In an interview with the paper he purchased, Amazon founder Jeff Bezos told the Washington Post that he wants to lead it into a new “golden era,” and that he bought it so that he could help it “experiment.”

Bezos stunned the journalism world when he purchased the Post from its longtime owners, the Grahams, for $250 million in August. The move led some to express their hope that Bezos would be the kind of deep-pocketed, publicly minded owner who could lead the troubled paper out of its shaky financial situation, and others to wonder whether his temperament, conflicts of interest and business practices were the right fit for such an institution.

Mostly, though, people have been curious about just what Bezos intends to do with the Post. In an interview with the paper’s Paul Farhi which was published on Monday night, he gave little away:

“We’ve had three big ideas at Amazon that we’ve stuck with for 18 years, and they’re the reason we’re successful: Put the customer first. Invent. And be patient,” he said. “If you replace ‘customer’ with ‘reader,’ that approach, that point of view, can be successful at The Post, too.

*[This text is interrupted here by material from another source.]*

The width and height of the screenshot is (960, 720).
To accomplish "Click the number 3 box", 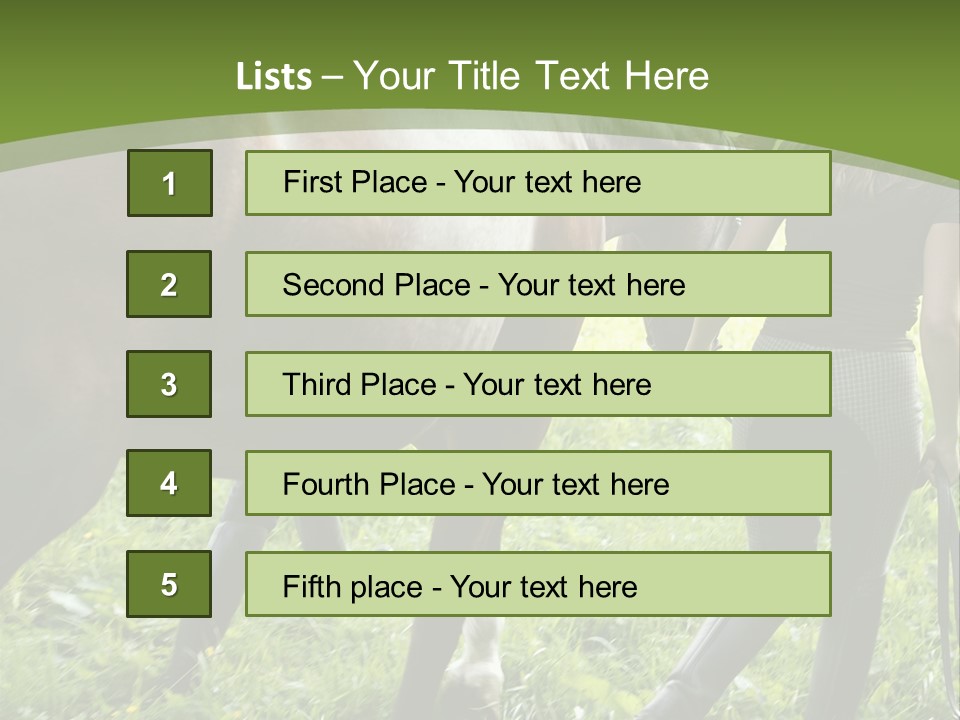I will click(169, 384).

…If we figure out a new golden era at The Post . . . that will be due to the ingenuity and inventiveness and experimentation of the team at The Post,” he said. “I’ll be there with advice from a distance. If we solve that problem, I won’t deserve credit for it.”

Bezos added that he thought he would be good for the paper because he could “offer runway and some skill in technology and the Internet and a point of view about long-term thinking, reader focus and the willingness to experiment.”

Bezos is due to visit the Post for the first time on Tuesday.